For Ben's birthday he got a new heater for our house (not by choice...). This is his little helper who thinks screwdrivers are toys.

I'm losing my baby and gaining a toddler! She looks so grown up in the picture. She's only 10.5 months.

Happy Birthday to my favorite 29 year old!! I'm so lucky to have him as my companion.

Thursday, October 13, 2011

She's Crafty

I made a wreath. I feel so crafty.

Really what happened was, we live in the basement and sometimes it feels like a dungeon. So I was racking my brain for ideas to make it more appealing. A wreath, of course, is the answer. But when I went wreath-shopping, the majority of them were hideous or $40. So I got myself some crafty stuff and made one.

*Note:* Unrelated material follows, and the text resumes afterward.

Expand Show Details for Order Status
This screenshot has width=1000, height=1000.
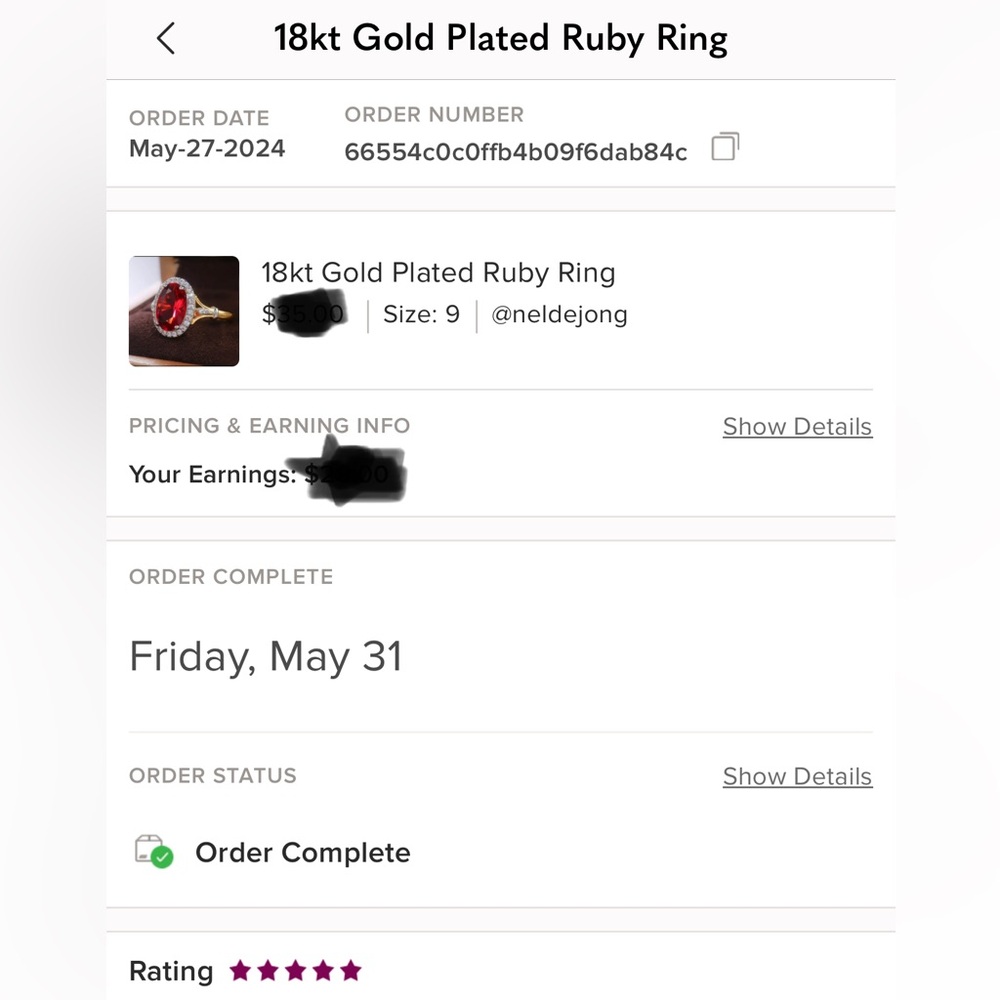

It probably cost me $26 and less than an hour of my time while Ben was listening to the BYU game. And I really enjoyed doing it, I found out. Cheyenne had fun climbing our basement stairs while I was putting it up.





Tuesday, October 11, 2011

Taking His Yoke

In the Book of Mormon, one story that I have read over and over has stuck with me and I constantly think about it. It is in the book of Mosiah, chapters 18-24. In the book of Mosiah we learn about two different groups of people, Limhi's people and Alma's people.

In the story, Limhi's people were slow to remember God just had an absolute miserable time being slaves. That sounds kind of funny, doesn't it? Of course, they are slaves, they are going to have a miserable time! They cursed God, refused to pray, and just in general hated their lives. Slowly, over time, they came to see God's goodness and mercy, humbled themselves, and asked God to deliver them. God was slow at first, but eventually they were delivered, escaped, and were no longer in bondage.

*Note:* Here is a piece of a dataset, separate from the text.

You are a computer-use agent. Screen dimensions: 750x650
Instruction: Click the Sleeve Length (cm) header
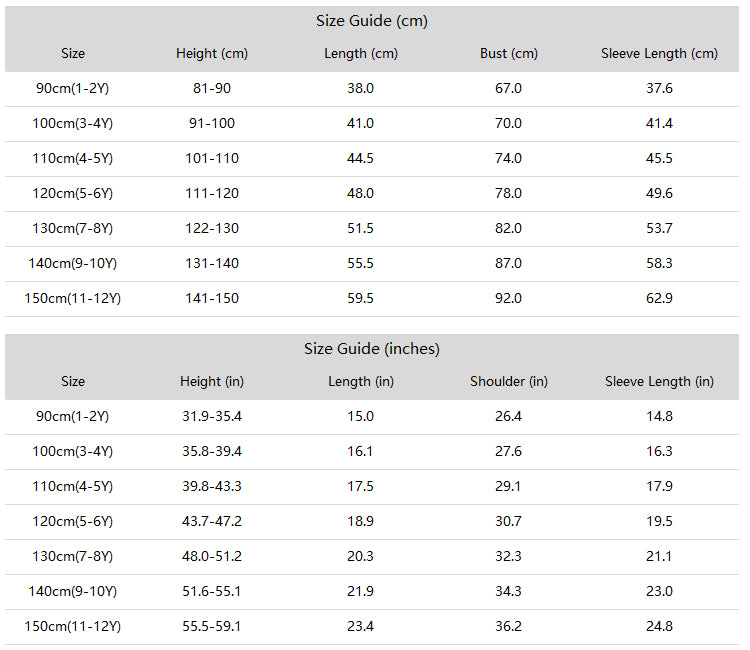(x=659, y=54)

In contrast, the story of Alma's people is also relayed. Alma's people were also made slaves, but they didn't necessarily have a horrible time. Once they were in bondage, they prayed to God for strength. So God came right down and delivered them! Just kidding... what really happened was, God made their burdens light upon their backs. That means, they still had to do all the same tasks Limhi's people had to do.

I had a personal experience with this just last weekend. Cheyenne had gotten up 3 times in the middle of the night, and when at 7am she was finally up for good I was exhausted. I spent the first 15 minutes thinking, "Why me? What did I do that was so bad? I just want some SLEEP." I just kept thinking, "Man, some people have it so easy." Then slowly, it turned to, "I don't have to suffer through this. There is One who can help." I said a silent prayer in my mind, asking for help. And you know what? She was really just as bad as before I said the prayer. But what I felt inside was totally different. I wasn't annoyed, I wasn't mad, I didn't think "I can't take this anymore!" because I knew that I could. I knew someone was lifting me, giving me strength beyond my own.

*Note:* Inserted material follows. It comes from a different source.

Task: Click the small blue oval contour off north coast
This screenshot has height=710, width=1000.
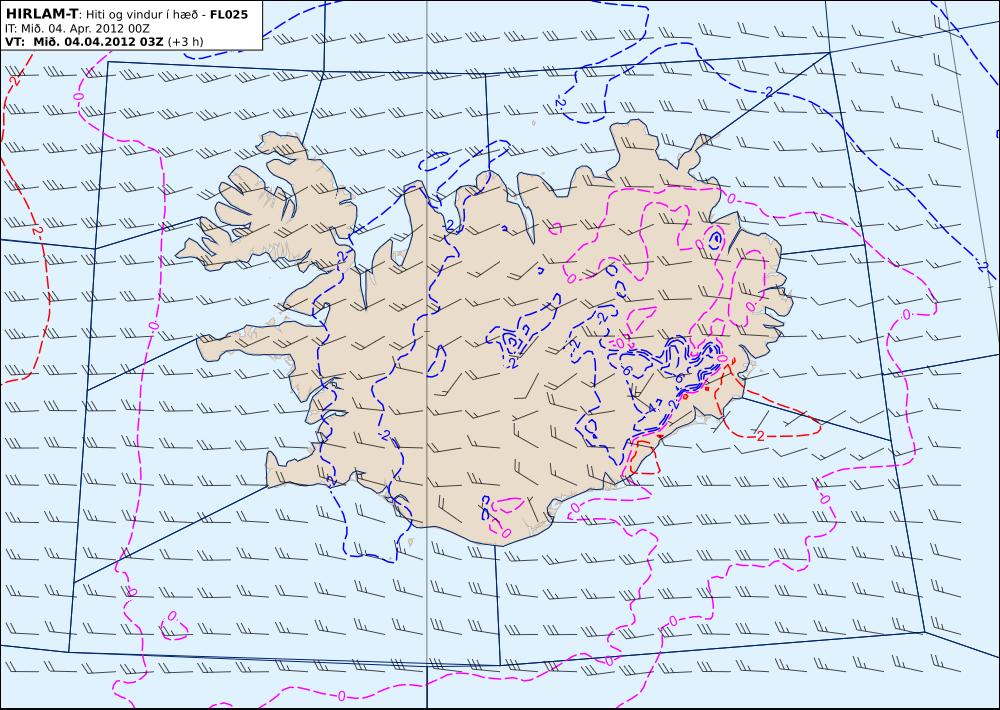Action: pos(434,161)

The number one thing I take away from this story is this:
    If you have a trial, it only makes sense to complain, "endure it," and get it over with.
    But, if you lean upon the Lord, and humbly ask for His help, he will shoulder the burden for you so there's nothing to complain about. You might be thinking, "No Ashley, you have to struggle through things, that's how you get closer to Christ." But Christ already struggled for all of us on the cross. He already atoned for our sins, our weaknesses, and any pain we will ever feel. With that in mind, there's no reason to "get through" anything. Just like the people of Alma, bad things are going to happen to us. It is not fun to do  laundry, the dishes, or take care of a screaming baby. And of course everyone in the world would expect you to complain about any of those tasks. But if you want to be a true follower of Christ, you can "suffer" just like Alma's people did. That is, with your burdens light upon your back. For in the Bible it says, "My yoke is easy, and my burden is light."



I have definitely not perfected leaning on the Lord, and that's why this is a principle I think about a lot. I am very good at finding something to complain about almost anything, so that's why I need this principle the most. I'm so grateful, though, that the spirit of the Lord touched my heart and taught me this principle, so that each day I can get better at it, and maybe even someday, if I work hard enough, teach it through example to my children.